The decision



Upper Tribunal
(Immigration and Asylum Chamber) Appeal Number: AA/08853/2013
AA/08854/2013


THE IMMIGRATION ACTS


Heard at Bradford
Determination Promulgated
On 8 April 2014
On 10 April 2014




Before


UPPER TRIBUNAL JUDGE D E TAYLOR


Between


HANIEH SADAT MIRI
AMIR RASKHADIVMASOULEH

Appellant
And


SECRETARY 0F STATE FOR THE HOME DEPARTMENT

Respondent

Representation:

For the Appellant: Mr Gayle, Elder Rahimi solicitors.
For the Respondent: Mr M Diwncyz, HOPO

DECISION AND DIRECTIONS

1. These are the Appellants' appeals against the decision of First-tier Tribunal Judge Hemingway made following a hearing at Bradford on the 21 October 2013, dismissing their appeals against the Respondent's decision to refuse to grant them asylum.

2. The first appellant's claim is based upon a raid of her father's house when her computer was taken, which contained incriminating material, her conversion to Christianity, and on the basis of being at risk on return to Iran because of the deteriorating situation there since the case of SB Iran CG [2009] UKAIT 53.

3. The first appellant's sister was granted asylum in the UK apparently on the basis of the same raid, following interview.

4. The judge made adverse credibility findings against the first appellant, substantially because there was a lack of supporting evidence from the family, in particular the sister who is in the UK.

5. Mr Gayle argues with merit that the judge erred because he failed to take into account the documentary evidence from the mother, in the form of an email in the appellant's bundle, and because he made an unsustainable finding that the raid did not occur.

6. Mr Diwncyz defended the determination, which is characteristically thorough and generally well reasoned, and I agree that the challenges to the judge's findings in respect of the conversion to Christianity, and the SB point, have not been made out.
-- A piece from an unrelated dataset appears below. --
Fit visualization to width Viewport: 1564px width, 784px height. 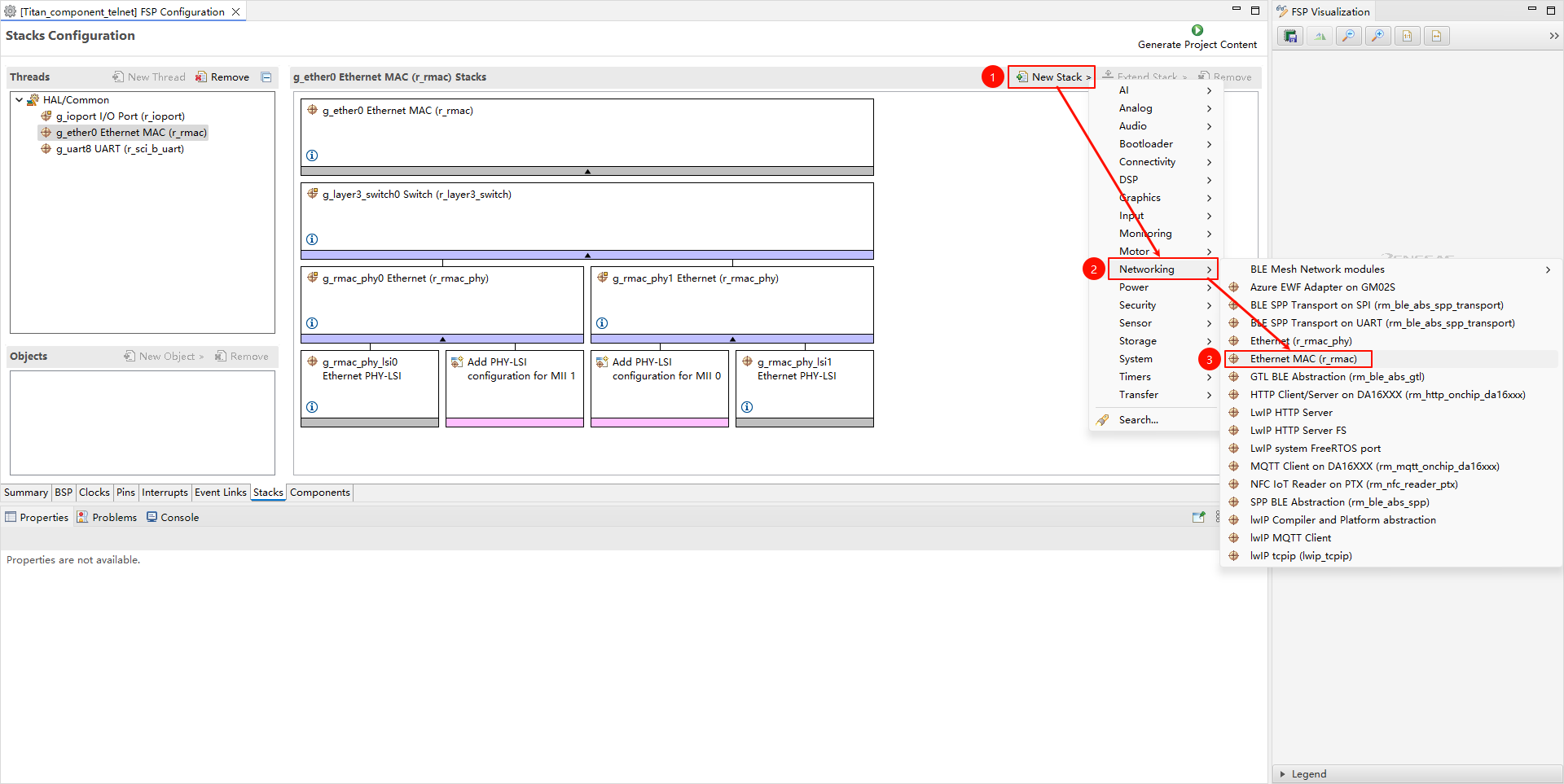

However, the combination of the lack of consideration of important evidence from the mother (especially since the judge's primary reason for disbelieving the appellant was the lack of family support), and the finding that the raid did not occur, when it has been accepted that it did as the basis for the sister's grant of asylum, persuade me that this decision must be remade.

7. The decision is set aside. The appropriate course is remittal to the first-tier tribunal. The case should be listed at Bradford before a judge other than Mr Hemingway, whose findings on the conversion to Christianity will of course be the starting point for the next judge's considerations.